Aputula, alternatively spelt Apatula (formerly Finke until the 1980s), is a remote Indigenous Australian community in the Northern Territory of Australia. It is 317 km south of Alice Springs and 159 km east of Kulgera roadhouse on the Stuart Highway, near the border with South Australia. The Finke River (named after German explorer and pastoralist William Finke), runs within a few kilometres of the community. The river, which is part of the Lake Eyre basin, is dry for most of the year, but is subject to occasional floods.

==Location and geography==
Aputula is the farthest populated place from the sea in mainland Australia, and therefore the nearest settlement to the geographical centre: the Lambert centre point of mainland Australia is 23 km west-southwest of the township.

==History==
A railway siding called Finke Siding was created on the Central Australia Railway around 1925. It began as a small working men's camp, where the fettlers (railway workers) lived in concrete buildings without family. The nearest police and postal services were at Charlotte Waters and the district's cattle yards and railway station were at Rumbalara. Car travellers were rare. Aboriginal people started visiting the siding as soon as it was built. Lower Southern Arrernte and Luritja people established a camp in the sandhills nearby, trading dingo scalps, wild flowers, artefacts and other items for water and food.

A police station was built in the late 1930s, after the Charlotte Waters one closed down and the policemen, trackers, their families and some "aged and infirm" Aboriginal people moved to Finke. Residents petitioned for a postal service in 1938. Aboriginal visitors increased as people from Ernabella came to pick up supplies from the train. During the war years, the Central Australian Railway was the main transport route for thousands of soldiers from the southern states going to war in the Pacific, and the siding got its first repeater station operator as well as its first privately owned business.
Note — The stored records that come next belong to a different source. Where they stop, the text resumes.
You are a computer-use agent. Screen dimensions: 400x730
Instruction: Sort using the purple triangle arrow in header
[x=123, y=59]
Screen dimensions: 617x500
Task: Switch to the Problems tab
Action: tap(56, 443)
After World War II, local pastoralists convinced the government to move its cattle yards from Rumbalara to Finke because the water quality at Finke was much better, and the population was thus boosted. In 1947, the first pub, Finke Hotel, owned by Ted Colson (who had been the first European person to cross the Simpson Desert), was opened. An air strip, which gave access to the Royal Flying Doctor Service, and race track were built by the Aboriginal residents. In 1949 the government started subsidising the town's water supply, but the 1950s saw a water crisis.
In 1953, the school was opened, and Town of Finke formally proclaimed on 18 August 1955, with town lands made available by auction in October.

In the 1960s, the Aboriginal population of Finke rose as drought and government patrols moved nomads off traditional hunting grounds, and there less work on cattle stations owing to changes in the industry. The people lived in wurlies, hunted rabbits and sold artefacts to increasing numbers of train tourists.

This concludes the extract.